**What to work on**
From the material below, filter out every line containing the string "screenshot" and copy each such line, treating uppercase and lowercase as distinct.

[Records of locating words and elements]
»»

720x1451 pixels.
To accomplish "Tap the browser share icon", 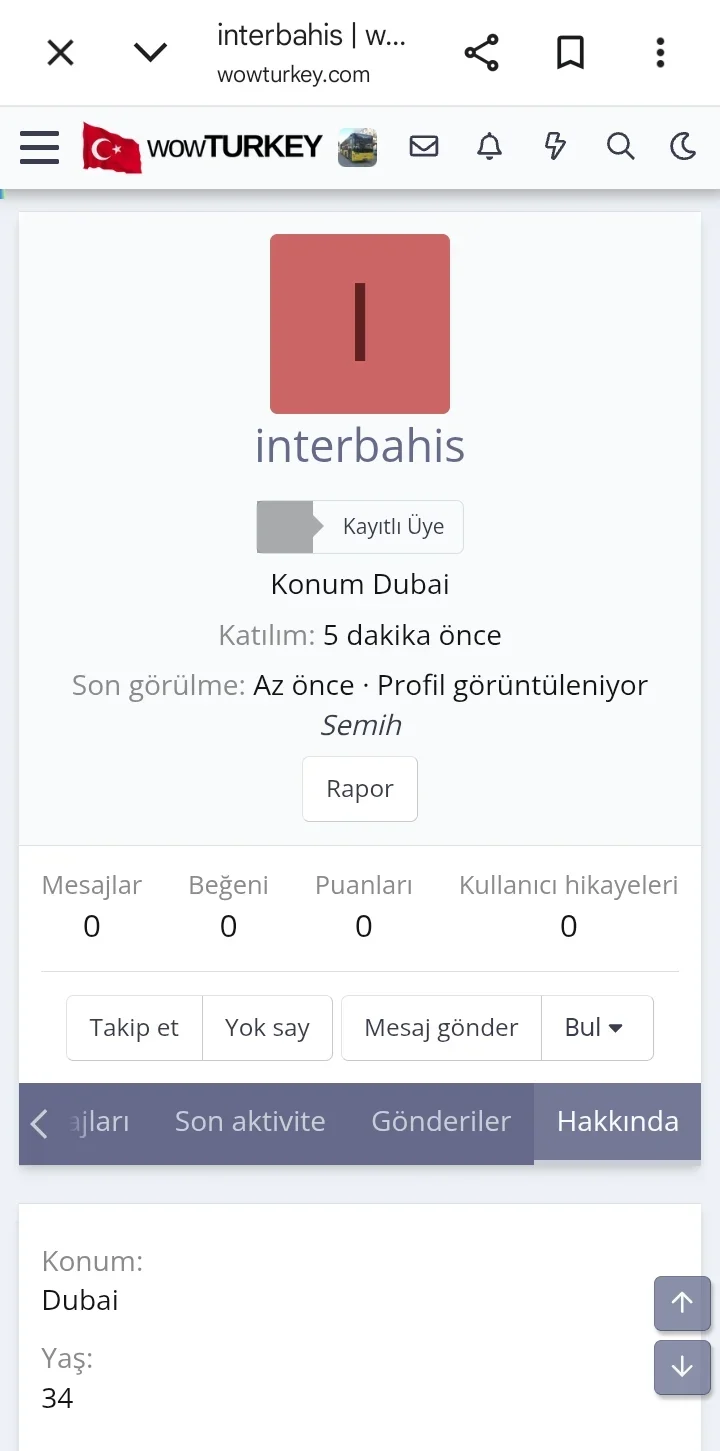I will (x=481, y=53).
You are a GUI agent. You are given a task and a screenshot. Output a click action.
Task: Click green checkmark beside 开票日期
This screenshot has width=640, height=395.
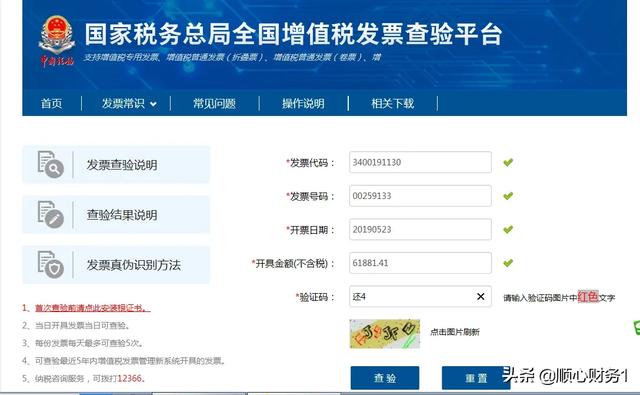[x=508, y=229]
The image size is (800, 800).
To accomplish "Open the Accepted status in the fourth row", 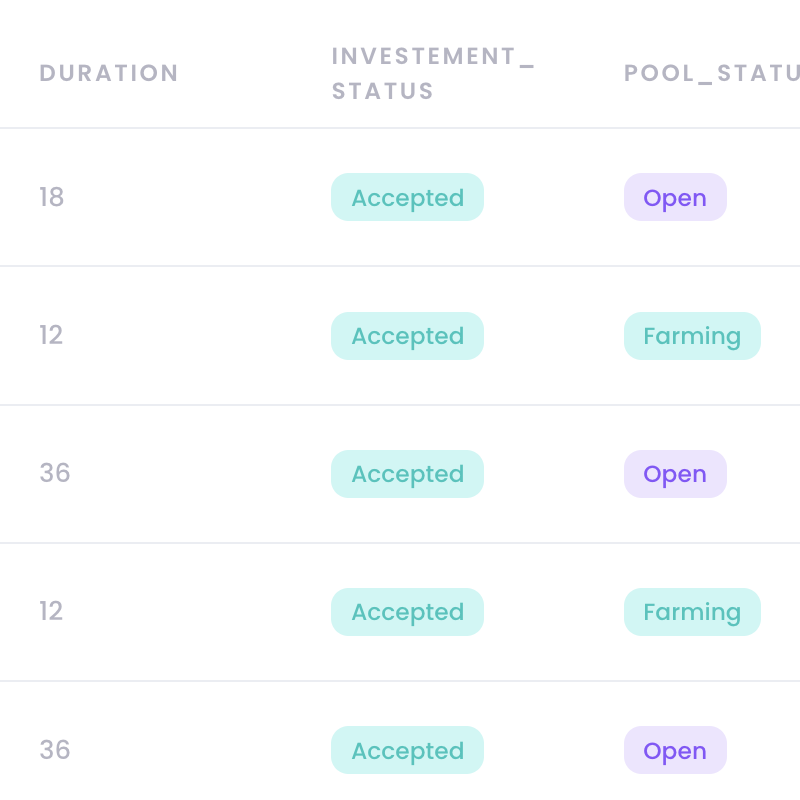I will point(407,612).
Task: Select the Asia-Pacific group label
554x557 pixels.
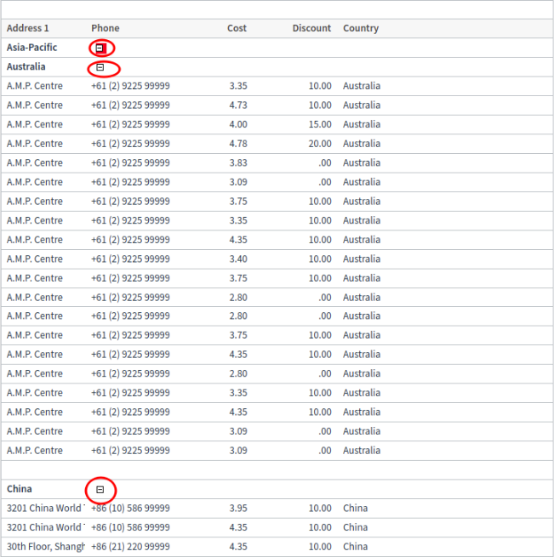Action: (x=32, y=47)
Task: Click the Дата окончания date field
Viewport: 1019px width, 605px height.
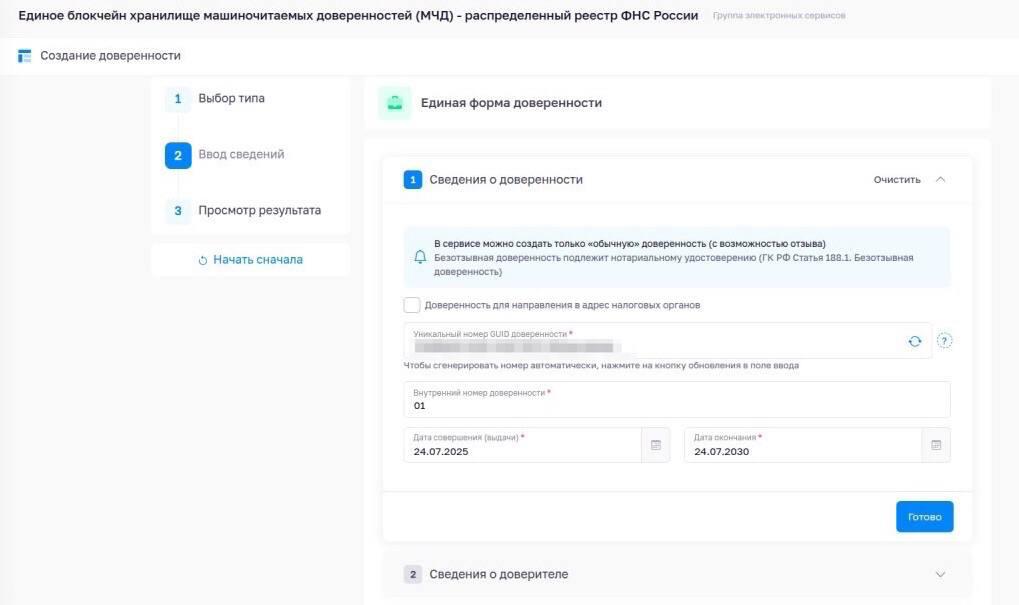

««

**Finished answer**
You are a GUI agent. You are given a task and a screenshot. Output a click action.
This screenshot has width=640, height=395.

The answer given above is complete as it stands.